Teve de interromper e recomeçar tudo do início umas duas ou três vezes. Largou o livro para ir à Copa do Mundo de 94, nos Estados Unidos. Voltou e foi internado com problemas cardíacos. O encanamento da sala em que ele trabalha estourou etc.
"Quando você inicia um livro e larga, ele desanda", diz.
Em "O Feitiço da Ilha do Pavão" há índios produtores e consumidores de cachaça, autoridades corruptas, belas negras, inquisidores hipócritas, um quilombo e muito sexo numa fantasia tropical, que representa um microcosmo evidente de uma certa imagem de Brasil, tanto pela tipificação caricatural dos personagens como das situações.
Leia a seguir trechos da entrevista que João Ubaldo Ribeiro concedeu à Folha, sobre o novo livro.
Folha - Que relação você vê entre esse livro e os precedentes?
João Ubaldo Ribeiro - É impossível responder. A única vinculação que eu realmente faço é o fato de eu ter escrito todos eles. Os meus livros vêm espontaneamente. Não tenho um plano de obra. Talvez as pessoas vejam alguma semelhança com "Viva o Povo Brasileiro", que também tem uma dimensão histórica.
Folha - Você tinha em mente um público juvenil?
Ribeiro - Tenho dois livros para jovens. Nesse, pensei só em fazer um livro divertido.
Folha - Você pensou em figuras reais da política brasileira ao criar os personagens?
Ribeiro - Pensei em caracterizar certos aspectos da vida nacional. Não tinha ninguém como modelo.
Folha - Recentemente você fez o roteiro do filme "Tieta" (dirigido por Cacá Diegues). Existe alguma coisa em comum entre o seu trabalho de roteirista, nesse filme específico, e o de romancista?
Ribeiro - Não. Só faço meus roteiros obrigados por meus amigos cineastas, na companhia deles. Não gosto de fazer roteiro.
Folha - Quando você escreve um romance, você pensa, como um roteirista, em pôr um pouco de ação a certa altura, um pouco de humor aqui, um pouco de sexo ali etc.?
Ribeiro - Não. Isso aparece naturalmente. Sou um escritor muito espontâneo. Não tomo notas. Vou escrevendo.
Folha - É curioso que nesse livro você introduz um lado esotérico, mágico, com uma "esfera do tempo" no final. De onde vem isso?
Ribeiro - Vem de uma especulação já conhecida de cosmólogos sobre a possibilidade de uma viagem no tempo. Isso tem alguns fundamentos científicos. Como eu não escrevo ficção científica nem sou cientista, não me senti obrigado a me restringir às limitações e normas que existem para que isso aconteça.
Folha - Só que, do jeito que você tratou o assunto, o que sobressai é o lado mágico, esotérico e isso não havia na sua obra precedente.
Ribeiro - Em "Viva o Povo Brasileiro" eu falo muito nas alminhas, nas almas encarnadas.

▶ **Detalhes da tarefa**: Prossiga a entrevista com João Ubaldo Ribeiro sobre "O Feitiço da Ilha do Pavão" a partir da última resposta mostrada acima.

▶ **Seção da listagem**:
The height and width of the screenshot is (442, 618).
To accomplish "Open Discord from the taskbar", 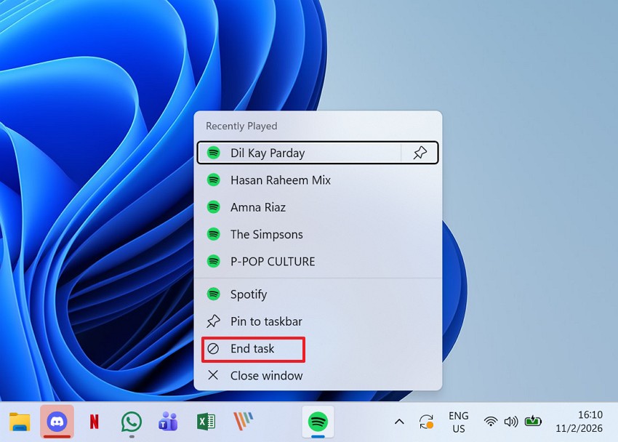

▶ **A resposta**:
Folha - No caso das almas, é quase uma questão da cultura. Não é um fato real dentro da narrativa. Faz parte de um discurso da cultura brasileira, há um distanciamento. Aqui, a mágica acontece dentro da própria narrativa, tem uma realidade, ela modifica a narrativa. É como se você acreditasse nela como algo real.
Ribeiro - Na verdade, essa esfera é chamada por um cientista americano de "wormhole" (buraco de verme). É uma complicação. Seria uma dobra na curvatura espaço-tempo, que permitiria a você atravessar o tempo. Como eu quis dar uma verossimilhança ao fato de a ilha aparecer e desaparecer, recorri a isso.
Folha - Esse feitiço é a salvação da ilha, que serve como uma espécie de microcosmo do Brasil. Analogicamente, isso quer dizer que uma dimensão esotérica seria a salvação da literatura brasileira?
Ribeiro - Não. Não. Só pus aquilo como um adicional de verossimilhança.
Folha - Você acha que existe um tipo de romance que possa ser definido como brasileiro? Você acha que todo escritor está preso à imagem do seu próprio país, que não há como quebrar essa regra?
Ribeiro - Ela é quebrada o tempo todo. Temos uma literatura muito diversificada, urbana, regional, fantasiosa e até feminina, no mau sentido da palavra, porque não acredito em literatura feminina, mas em literatura pura e simples.
Folha - Você não acha que seja preciso se submeter ao pitoresco para fazer literatura brasileira?
Ribeiro - Não, de jeito nenhum. Eu escrevo sobre Bahia e essas coisas todas porque sou baiano. Não vou escrever sobre Paris.
Folha - Para que serve a literatura num país como o Brasil hoje?
Ribeiro - A literatura é parte da expressão de um povo. Querer saber para que serve a literatura é uma indagação quase autodepreciativa.
Bernardo Carvalho é escritor, autor, entre outros, de "Os Bêbados e os Sonâmbulos" (Cia. das Letras)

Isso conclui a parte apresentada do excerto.